EXERCISE DETAILS » Print the records below word for word, but leave out the pictures.

EXERCISE MATERIAL »
BEGIN

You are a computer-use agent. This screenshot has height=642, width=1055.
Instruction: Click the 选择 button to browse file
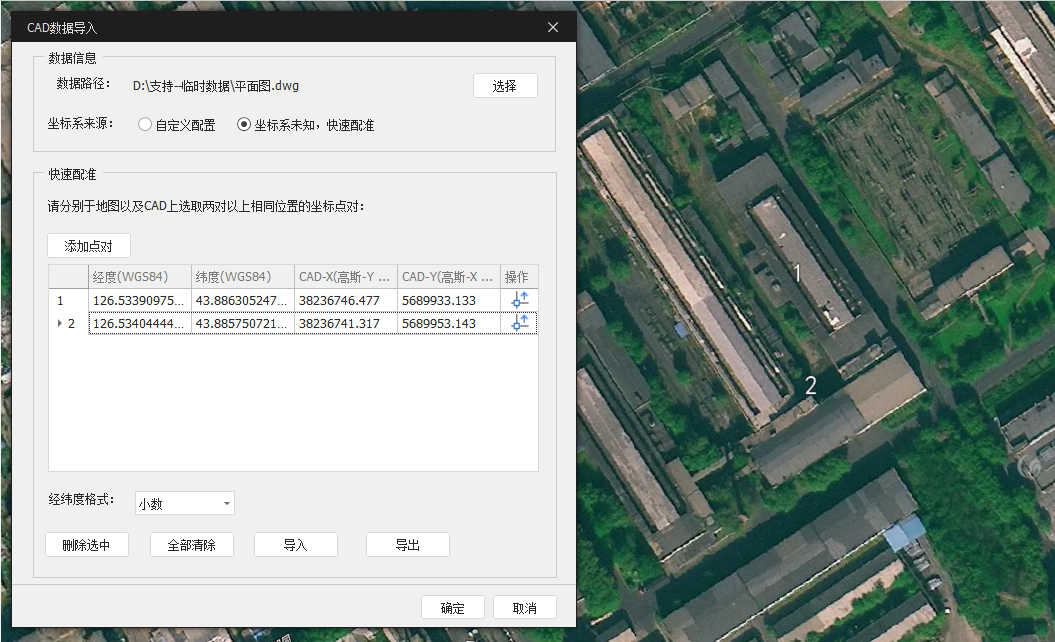pos(505,86)
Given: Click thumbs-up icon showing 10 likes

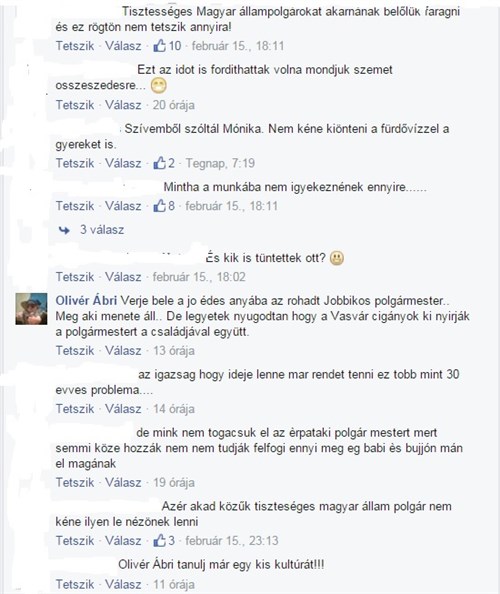Looking at the screenshot, I should 159,46.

END

RESULT OF THIS EXERCISE »
You are a computer-use agent. This screenshot has height=642, width=1055.
Instruction: Click the 选择 button to browse file
pos(505,86)
Given: Click thumbs-up icon showing 10 likes

Looking at the screenshot, I should 159,46.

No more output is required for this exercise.